** Exercise instructions **
Return every line of the listing exactly as written.

-- Opening Marker --

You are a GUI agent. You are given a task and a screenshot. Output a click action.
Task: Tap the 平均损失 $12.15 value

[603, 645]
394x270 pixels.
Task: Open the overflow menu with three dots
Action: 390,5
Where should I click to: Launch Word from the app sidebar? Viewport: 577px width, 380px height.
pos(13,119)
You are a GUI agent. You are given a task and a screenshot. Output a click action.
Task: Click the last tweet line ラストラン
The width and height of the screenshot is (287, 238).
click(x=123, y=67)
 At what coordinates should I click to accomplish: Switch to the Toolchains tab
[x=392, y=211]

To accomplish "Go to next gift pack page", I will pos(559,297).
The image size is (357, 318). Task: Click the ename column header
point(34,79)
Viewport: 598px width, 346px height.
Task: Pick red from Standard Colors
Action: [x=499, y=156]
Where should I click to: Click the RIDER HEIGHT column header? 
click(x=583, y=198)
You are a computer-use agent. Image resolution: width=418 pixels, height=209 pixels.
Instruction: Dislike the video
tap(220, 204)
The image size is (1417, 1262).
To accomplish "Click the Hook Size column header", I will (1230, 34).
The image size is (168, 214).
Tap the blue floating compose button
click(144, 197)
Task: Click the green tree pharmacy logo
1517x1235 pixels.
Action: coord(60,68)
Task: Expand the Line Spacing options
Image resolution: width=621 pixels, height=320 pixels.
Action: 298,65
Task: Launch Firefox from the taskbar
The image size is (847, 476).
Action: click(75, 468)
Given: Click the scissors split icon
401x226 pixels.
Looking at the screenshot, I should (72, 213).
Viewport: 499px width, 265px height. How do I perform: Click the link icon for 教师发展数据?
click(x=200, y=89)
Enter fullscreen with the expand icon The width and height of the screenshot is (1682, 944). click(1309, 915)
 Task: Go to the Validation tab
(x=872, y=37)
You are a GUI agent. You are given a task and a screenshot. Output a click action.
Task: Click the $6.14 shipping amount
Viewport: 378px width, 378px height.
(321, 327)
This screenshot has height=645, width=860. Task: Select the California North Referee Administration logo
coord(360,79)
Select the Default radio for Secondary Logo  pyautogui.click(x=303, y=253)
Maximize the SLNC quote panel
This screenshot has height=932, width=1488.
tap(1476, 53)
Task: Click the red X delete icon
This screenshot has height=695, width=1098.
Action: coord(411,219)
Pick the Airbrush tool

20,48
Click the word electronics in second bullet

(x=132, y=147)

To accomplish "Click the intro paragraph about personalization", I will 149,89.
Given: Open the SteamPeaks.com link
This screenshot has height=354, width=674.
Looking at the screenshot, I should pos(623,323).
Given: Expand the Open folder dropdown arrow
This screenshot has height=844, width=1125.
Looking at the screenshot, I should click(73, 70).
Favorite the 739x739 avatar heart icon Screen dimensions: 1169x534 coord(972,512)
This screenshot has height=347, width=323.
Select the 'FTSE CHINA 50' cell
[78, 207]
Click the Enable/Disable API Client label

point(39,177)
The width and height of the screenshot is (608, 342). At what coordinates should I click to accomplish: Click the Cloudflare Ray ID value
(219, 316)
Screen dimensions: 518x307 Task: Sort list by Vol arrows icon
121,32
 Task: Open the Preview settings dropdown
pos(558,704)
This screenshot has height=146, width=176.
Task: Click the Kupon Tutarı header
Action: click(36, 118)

-- Closing Marker --

** Task answer **
You are a GUI agent. You are given a task and a screenshot. Output a click action.
Task: Tap the 平均损失 $12.15 value

[603, 645]
394x270 pixels.
Task: Open the overflow menu with three dots
Action: 390,5
Where should I click to: Launch Word from the app sidebar? Viewport: 577px width, 380px height.
pos(13,119)
You are a GUI agent. You are given a task and a screenshot. Output a click action.
Task: Click the last tweet line ラストラン
The width and height of the screenshot is (287, 238).
click(x=123, y=67)
 At what coordinates should I click to accomplish: Switch to the Toolchains tab
[x=392, y=211]

To accomplish "Go to next gift pack page", I will pos(559,297).
The image size is (357, 318). Task: Click the ename column header
point(34,79)
Viewport: 598px width, 346px height.
Task: Pick red from Standard Colors
Action: [x=499, y=156]
Where should I click to: Click the RIDER HEIGHT column header? 
click(x=583, y=198)
You are a computer-use agent. Image resolution: width=418 pixels, height=209 pixels.
Instruction: Dislike the video
tap(220, 204)
The image size is (1417, 1262).
To accomplish "Click the Hook Size column header", I will (1230, 34).
The image size is (168, 214).
Tap the blue floating compose button
click(144, 197)
Task: Click the green tree pharmacy logo
1517x1235 pixels.
Action: coord(60,68)
Task: Expand the Line Spacing options
Image resolution: width=621 pixels, height=320 pixels.
Action: 298,65
Task: Launch Firefox from the taskbar
The image size is (847, 476).
Action: click(75, 468)
Given: Click the scissors split icon
401x226 pixels.
Looking at the screenshot, I should (72, 213).
Viewport: 499px width, 265px height. How do I perform: Click the link icon for 教师发展数据?
click(x=200, y=89)
Enter fullscreen with the expand icon The width and height of the screenshot is (1682, 944). click(1309, 915)
 Task: Go to the Validation tab
(x=872, y=37)
You are a GUI agent. You are given a task and a screenshot. Output a click action.
Task: Click the $6.14 shipping amount
Viewport: 378px width, 378px height.
(321, 327)
This screenshot has height=645, width=860. Task: Select the California North Referee Administration logo
coord(360,79)
Select the Default radio for Secondary Logo  pyautogui.click(x=303, y=253)
Maximize the SLNC quote panel
This screenshot has height=932, width=1488.
tap(1476, 53)
Task: Click the red X delete icon
This screenshot has height=695, width=1098.
Action: coord(411,219)
Pick the Airbrush tool

20,48
Click the word electronics in second bullet

(x=132, y=147)

To accomplish "Click the intro paragraph about personalization", I will 149,89.
Given: Open the SteamPeaks.com link
This screenshot has height=354, width=674.
Looking at the screenshot, I should pos(623,323).
Given: Expand the Open folder dropdown arrow
This screenshot has height=844, width=1125.
Looking at the screenshot, I should click(73, 70).
Favorite the 739x739 avatar heart icon Screen dimensions: 1169x534 coord(972,512)
This screenshot has height=347, width=323.
Select the 'FTSE CHINA 50' cell
[78, 207]
Click the Enable/Disable API Client label

point(39,177)
The width and height of the screenshot is (608, 342). At what coordinates should I click to accomplish: Click the Cloudflare Ray ID value
(219, 316)
Screen dimensions: 518x307 Task: Sort list by Vol arrows icon
121,32
 Task: Open the Preview settings dropdown
pos(558,704)
This screenshot has height=146, width=176.
Task: Click the Kupon Tutarı header
Action: click(36, 118)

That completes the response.